Background: Childhood obesity has become a global public health issue, with a rising prevalence in recent years. Obesity during childhood is associated with various adverse health outcomes, including an increased risk of developing chronic diseases later in life.
Objective: This cross-sectional observational study aimed to assess the relationship between breastfeeding duration and childhood obesity risk in a sample of 100 participants aged 5 to 10 years. Childhood obesity is a significant public health concern, and understanding the potential impact of breastfeeding on obesity risk is crucial for developing preventive strategies.
Methods: Data were collected from a diverse group of children from various schools and pediatric clinics in the region. Participants' medical records and parental surveys provided information on breastfeeding duration and relevant factors. Body mass index (BMI) was calculated based on height and weight measurements, and participants were classified as obese or non-obese using age-specific BMI percentiles.
Results: The study included 100 participants, with an average age of 7.3 years (± 1.2 SD). The mean duration of breastfeeding was 6.8 months (± 2.1 SD), ranging from 3 to 12 months. Based on BMI percentiles, 32 participants (32%) were classified as obese, and 68 participants (68%) were classified as non-obese. Children were categorized into two groups based on the median duration of breastfeeding. Group 1 included participants breastfed for 7 months or less (n=53), while Group 2 included those breastfed for more than 7 months (n=47). The prevalence of childhood obesity was significantly lower in Group 2 (17%) compared to Group 1 (47%) (p<0.001, chi-square test), suggesting that longer breastfeeding duration was associated with a reduced risk of childhood obesity.

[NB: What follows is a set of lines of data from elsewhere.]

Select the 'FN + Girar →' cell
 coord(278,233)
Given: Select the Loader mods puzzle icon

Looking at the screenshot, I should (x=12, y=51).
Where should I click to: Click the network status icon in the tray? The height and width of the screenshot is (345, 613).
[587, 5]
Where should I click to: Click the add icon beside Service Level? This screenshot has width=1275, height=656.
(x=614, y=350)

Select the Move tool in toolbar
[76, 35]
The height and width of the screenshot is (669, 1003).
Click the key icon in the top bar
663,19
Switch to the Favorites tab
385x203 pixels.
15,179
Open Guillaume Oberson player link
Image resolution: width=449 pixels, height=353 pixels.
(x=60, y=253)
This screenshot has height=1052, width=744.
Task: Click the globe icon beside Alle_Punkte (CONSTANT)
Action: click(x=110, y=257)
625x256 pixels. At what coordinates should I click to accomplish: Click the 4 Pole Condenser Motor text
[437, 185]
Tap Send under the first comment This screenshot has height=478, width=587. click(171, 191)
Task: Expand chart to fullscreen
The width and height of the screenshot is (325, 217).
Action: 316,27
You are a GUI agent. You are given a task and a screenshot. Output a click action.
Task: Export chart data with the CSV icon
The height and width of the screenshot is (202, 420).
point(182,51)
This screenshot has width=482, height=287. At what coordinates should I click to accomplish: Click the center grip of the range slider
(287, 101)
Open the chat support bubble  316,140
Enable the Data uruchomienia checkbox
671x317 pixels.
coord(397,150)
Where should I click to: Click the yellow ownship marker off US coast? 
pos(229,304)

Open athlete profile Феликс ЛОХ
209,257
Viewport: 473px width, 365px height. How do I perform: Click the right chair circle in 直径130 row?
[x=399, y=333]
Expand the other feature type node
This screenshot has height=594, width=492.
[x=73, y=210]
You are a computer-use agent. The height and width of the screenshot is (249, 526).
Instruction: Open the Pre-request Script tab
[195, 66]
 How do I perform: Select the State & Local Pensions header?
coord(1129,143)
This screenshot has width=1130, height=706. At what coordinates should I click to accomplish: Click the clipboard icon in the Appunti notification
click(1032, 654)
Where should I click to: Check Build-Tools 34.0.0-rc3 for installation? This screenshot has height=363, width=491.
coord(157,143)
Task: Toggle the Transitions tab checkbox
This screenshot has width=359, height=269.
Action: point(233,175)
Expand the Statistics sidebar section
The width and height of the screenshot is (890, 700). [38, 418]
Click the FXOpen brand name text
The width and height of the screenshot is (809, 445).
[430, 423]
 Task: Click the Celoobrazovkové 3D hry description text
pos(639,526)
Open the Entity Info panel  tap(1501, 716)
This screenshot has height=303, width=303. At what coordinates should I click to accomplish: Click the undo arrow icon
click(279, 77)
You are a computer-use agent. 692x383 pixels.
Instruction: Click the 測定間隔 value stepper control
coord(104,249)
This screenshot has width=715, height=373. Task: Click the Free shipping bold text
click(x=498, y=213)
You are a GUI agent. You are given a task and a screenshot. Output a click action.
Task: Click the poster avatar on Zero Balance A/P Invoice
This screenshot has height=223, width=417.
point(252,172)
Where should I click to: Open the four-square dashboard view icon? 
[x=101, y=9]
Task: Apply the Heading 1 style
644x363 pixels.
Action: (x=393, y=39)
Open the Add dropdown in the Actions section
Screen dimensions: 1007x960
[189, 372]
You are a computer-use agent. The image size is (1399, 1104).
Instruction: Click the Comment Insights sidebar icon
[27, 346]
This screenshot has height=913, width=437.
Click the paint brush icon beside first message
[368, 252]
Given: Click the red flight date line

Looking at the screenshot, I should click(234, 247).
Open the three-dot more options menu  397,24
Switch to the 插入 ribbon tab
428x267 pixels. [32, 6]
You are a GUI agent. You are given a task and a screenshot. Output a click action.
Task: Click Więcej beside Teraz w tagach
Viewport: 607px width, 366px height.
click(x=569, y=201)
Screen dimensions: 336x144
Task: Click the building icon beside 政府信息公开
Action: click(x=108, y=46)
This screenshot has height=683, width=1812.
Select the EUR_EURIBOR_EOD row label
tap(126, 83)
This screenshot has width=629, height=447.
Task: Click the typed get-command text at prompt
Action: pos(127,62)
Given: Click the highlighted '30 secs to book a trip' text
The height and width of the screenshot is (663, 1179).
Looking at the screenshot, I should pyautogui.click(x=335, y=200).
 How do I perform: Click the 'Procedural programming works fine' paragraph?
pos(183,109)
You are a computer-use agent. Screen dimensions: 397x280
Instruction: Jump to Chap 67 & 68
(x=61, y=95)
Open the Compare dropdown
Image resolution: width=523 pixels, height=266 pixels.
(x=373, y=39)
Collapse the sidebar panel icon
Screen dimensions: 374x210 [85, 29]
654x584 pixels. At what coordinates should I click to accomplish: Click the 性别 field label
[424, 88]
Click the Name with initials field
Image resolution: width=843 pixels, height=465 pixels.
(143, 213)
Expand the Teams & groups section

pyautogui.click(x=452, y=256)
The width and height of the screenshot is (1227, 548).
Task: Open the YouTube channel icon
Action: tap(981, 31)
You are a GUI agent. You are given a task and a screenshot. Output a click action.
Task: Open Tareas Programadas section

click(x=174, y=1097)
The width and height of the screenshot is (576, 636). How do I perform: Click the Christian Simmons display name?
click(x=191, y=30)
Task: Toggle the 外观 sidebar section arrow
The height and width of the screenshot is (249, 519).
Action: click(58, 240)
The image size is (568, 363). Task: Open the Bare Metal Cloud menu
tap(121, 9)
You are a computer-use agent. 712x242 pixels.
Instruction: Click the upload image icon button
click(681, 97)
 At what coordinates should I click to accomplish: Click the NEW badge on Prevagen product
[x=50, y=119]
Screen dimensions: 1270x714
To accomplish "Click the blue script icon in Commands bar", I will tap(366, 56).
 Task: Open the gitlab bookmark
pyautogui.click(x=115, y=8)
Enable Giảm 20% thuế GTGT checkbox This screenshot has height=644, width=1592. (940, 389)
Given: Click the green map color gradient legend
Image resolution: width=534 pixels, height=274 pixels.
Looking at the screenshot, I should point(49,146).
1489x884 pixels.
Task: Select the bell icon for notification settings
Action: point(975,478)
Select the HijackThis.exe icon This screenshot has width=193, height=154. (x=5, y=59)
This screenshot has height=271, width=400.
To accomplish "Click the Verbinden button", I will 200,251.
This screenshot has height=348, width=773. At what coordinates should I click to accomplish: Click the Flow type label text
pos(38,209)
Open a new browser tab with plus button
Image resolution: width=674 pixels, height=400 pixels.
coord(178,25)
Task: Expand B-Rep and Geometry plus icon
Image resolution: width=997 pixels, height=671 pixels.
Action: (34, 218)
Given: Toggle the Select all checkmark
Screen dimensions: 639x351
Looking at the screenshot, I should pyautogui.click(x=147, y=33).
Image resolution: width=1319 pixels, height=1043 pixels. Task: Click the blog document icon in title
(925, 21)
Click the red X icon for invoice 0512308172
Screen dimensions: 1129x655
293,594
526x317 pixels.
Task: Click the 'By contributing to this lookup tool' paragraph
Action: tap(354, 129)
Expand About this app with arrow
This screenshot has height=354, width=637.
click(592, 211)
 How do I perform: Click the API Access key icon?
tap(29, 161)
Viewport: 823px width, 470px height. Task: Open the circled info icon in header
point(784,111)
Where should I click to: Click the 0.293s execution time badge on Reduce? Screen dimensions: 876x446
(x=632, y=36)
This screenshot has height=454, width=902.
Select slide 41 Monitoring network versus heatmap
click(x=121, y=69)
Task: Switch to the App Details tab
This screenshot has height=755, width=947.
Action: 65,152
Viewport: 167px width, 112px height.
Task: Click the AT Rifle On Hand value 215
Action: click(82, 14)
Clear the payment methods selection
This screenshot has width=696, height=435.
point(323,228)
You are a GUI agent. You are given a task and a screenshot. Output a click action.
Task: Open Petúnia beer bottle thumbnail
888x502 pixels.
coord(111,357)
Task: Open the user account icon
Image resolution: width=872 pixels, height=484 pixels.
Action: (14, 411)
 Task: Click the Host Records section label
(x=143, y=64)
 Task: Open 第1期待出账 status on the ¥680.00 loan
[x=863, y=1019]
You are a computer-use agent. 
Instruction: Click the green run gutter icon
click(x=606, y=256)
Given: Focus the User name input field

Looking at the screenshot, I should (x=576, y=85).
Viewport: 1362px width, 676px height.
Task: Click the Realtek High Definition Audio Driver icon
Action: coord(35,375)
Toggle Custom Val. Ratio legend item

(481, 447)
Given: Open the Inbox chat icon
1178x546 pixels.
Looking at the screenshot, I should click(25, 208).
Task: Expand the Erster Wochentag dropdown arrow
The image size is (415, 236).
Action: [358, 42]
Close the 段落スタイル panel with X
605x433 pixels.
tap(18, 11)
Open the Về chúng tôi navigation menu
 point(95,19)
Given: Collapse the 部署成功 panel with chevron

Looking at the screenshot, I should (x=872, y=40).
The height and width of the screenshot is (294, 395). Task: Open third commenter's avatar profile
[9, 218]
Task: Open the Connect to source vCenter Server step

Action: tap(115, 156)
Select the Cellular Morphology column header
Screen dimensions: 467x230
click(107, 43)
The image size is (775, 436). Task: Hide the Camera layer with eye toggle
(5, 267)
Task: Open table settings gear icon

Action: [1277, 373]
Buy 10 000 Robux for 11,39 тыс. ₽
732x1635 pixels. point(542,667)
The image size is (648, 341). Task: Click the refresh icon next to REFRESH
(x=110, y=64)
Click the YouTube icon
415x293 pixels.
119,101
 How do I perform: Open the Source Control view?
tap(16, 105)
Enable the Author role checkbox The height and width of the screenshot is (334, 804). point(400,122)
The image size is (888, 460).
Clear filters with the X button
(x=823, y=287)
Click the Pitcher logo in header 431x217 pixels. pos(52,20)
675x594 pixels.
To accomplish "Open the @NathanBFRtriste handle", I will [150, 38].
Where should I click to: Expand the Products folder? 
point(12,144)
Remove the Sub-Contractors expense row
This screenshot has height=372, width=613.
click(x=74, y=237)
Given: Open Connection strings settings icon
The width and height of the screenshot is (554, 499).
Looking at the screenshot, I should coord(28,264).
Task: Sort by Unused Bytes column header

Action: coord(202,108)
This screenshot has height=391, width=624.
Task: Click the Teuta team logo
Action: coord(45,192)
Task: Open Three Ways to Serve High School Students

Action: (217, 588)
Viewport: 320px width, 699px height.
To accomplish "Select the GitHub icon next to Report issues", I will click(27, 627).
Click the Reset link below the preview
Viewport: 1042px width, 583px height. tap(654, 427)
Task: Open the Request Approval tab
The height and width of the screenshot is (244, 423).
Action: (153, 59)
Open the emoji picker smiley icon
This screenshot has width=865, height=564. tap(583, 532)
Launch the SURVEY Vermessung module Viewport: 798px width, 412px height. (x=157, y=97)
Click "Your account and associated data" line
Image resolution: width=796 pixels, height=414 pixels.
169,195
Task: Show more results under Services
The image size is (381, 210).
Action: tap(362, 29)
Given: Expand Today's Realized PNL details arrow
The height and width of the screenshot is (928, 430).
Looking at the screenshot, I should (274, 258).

Conclusion: Our findings provide evidence supporting an inverse association between breastfeeding duration and childhood obesity risk. Children breastfed for longer durations demonstrated a significantly lower prevalence of obesity compared to those breastfed for shorter periods. Promoting and supporting breastfeeding may serve as a crucial preventive strategy to mitigate the risk of childhood obesity. However, further prospective longitudinal studies are warranted to establish causality and explore the underlying mechanisms. Understanding the impact of breastfeeding on childhood obesity is essential for devising effective interventions to address this growing public health concern.